## Alıntı Metin
İLK DERECE MAHKEMESİ KARARININ ÖZETİ
Mahkemece; benimsenen bilirkişi raporu doğrultusunda; davaya konu çek üzerindeki imzanın davacı şirket temsilcisi …’ya ait olduğunun anlaşıldığı, gerekçesiyle davanın reddine karar verilmiş, hükme karşı davacılar vekilince istinaf yasa yoluna başvurulmuştur.
İSTİNAF SEBEPLERİ
Davacılar vekili; mahkemenin tek bir rapora dayanarak ve hüküm kurmaya elverişli bir rapor olmadığı ortadayken karar verilmesinin kanuna, hukuka ve gerçekliğe aykırılık oluşturduğunu belirterek ilk derece mahkemesinin kararının kaldırılarak davanın kabulüne karar verilmesini istemiştir.
UYUŞMAZLIK KONUSU OLAN HUSUSLAR
Uyuşmazlık; imza inkarına dayalı davada mahkemece yapılan inceleme araştırmanın hüküm kurmak için yeterli olup olmadığı hususuna ilişkindir.
DELİLLERİN DEĞERLENDİRİLMESİ VE GEREKÇE
Dava imza inkarına dayalı menfi tespit istemine ilişkin olup, mahkemece verilen karara karşı süresi içinde davacılar vekilince istinaf talebinde bulunulmuştur.
İnceleme, 6100 sayılı HMK’nın 355.madde hükmü uyarınca istinaf dilekçesinde belirtilen sebeplerle sınırlı olarak ve kamu düzenine aykırı hususların olup olmadığı gözetilerek yapılmıştır.
Öncelikli irdelenmesi gereken husus; davacının sahtecilik (imza inkârı) iddiası bakımından mahkemece yapılan araştırma ve incelemenin yeterli olup olmadığı, burada varılacak sonuca göre mahkemece alınan bilirkişi raporunun hüküm kurmaya elverişli olup olmadığı ve yeniden rapor alınıp sonucuna göre bu istem hakkında bir karar verilmesi gerekip gerekmediği hususuna ilişkindir.
Eldeki dava da davacı sahtelik (imza inkarı) nedenine dayalı olarak açılmıştır. Bu durumda mahkemece öncelikte sahtecilik iddiasının incelenmesi dava konusu senedeki imzaların davacı borçluya ait olup olmadığının incelenmesi gerekmektedir. Uyuşmazlık; sahtecilik iddiası bakımından yapılan araştırma ve incelemenin yeterli olup olmadığı noktasındadır.

## Yapılacak İş
Yukarıdaki imza inkârı davasına ilişkin metinde "UYUŞMAZLIK KONUSU OLAN" sözlerinden "olmadığı gözetilerek yapılmıştır." sözlerine kadar uzanan her şeyi, iki uç da dahil olmak üzere, hiçbir değişiklik yapmadan tekrarla.

## Veriler
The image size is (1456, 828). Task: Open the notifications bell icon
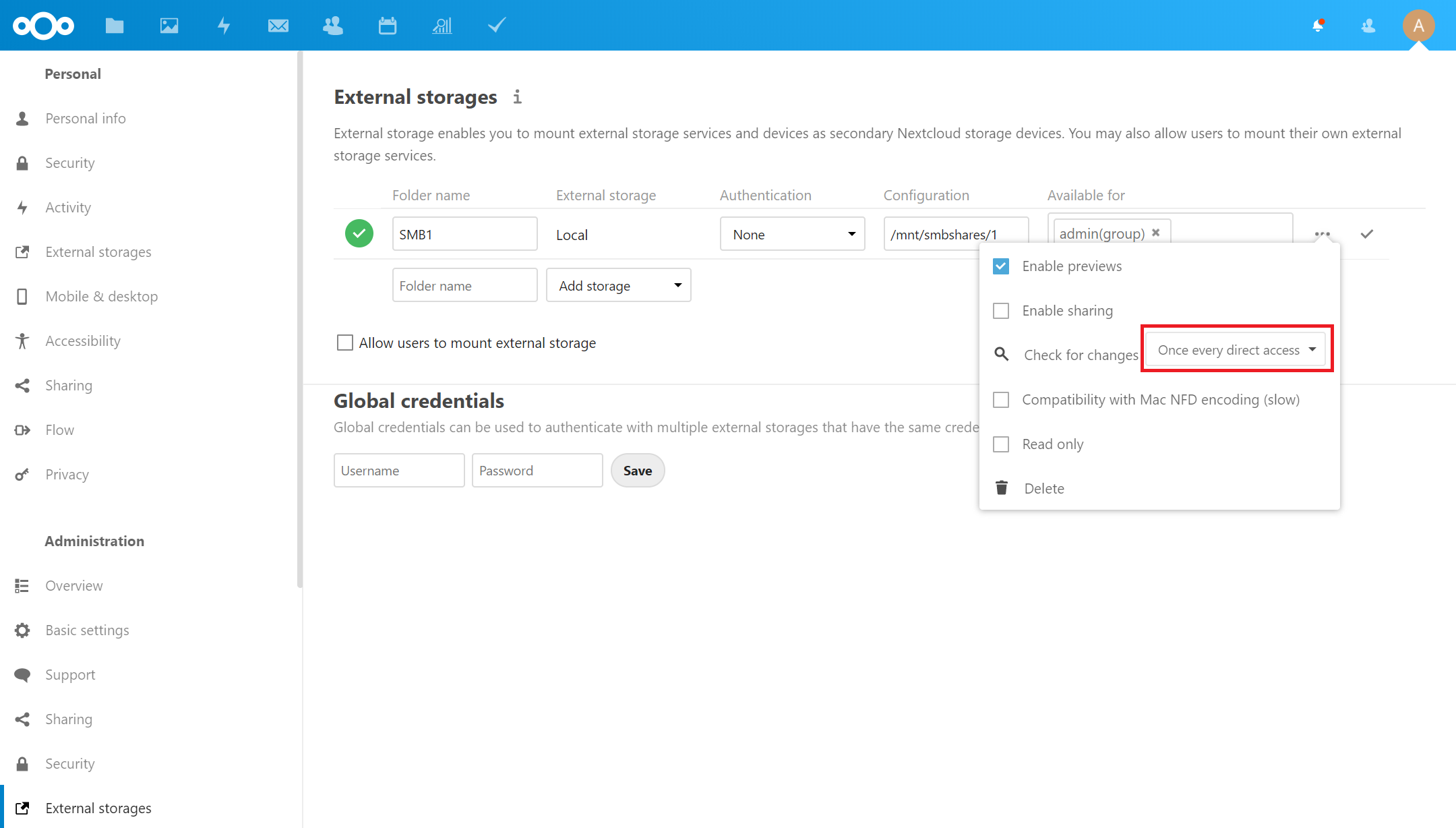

## Alıştırma Sonucu
UYUŞMAZLIK KONUSU OLAN HUSUSLAR
Uyuşmazlık; imza inkarına dayalı davada mahkemece yapılan inceleme araştırmanın hüküm kurmak için yeterli olup olmadığı hususuna ilişkindir.
DELİLLERİN DEĞERLENDİRİLMESİ VE GEREKÇE
Dava imza inkarına dayalı menfi tespit istemine ilişkin olup, mahkemece verilen karara karşı süresi içinde davacılar vekilince istinaf talebinde bulunulmuştur.
İnceleme, 6100 sayılı HMK’nın 355.madde hükmü uyarınca istinaf dilekçesinde belirtilen sebeplerle sınırlı olarak ve kamu düzenine aykırı hususların olup olmadığı gözetilerek yapılmıştır.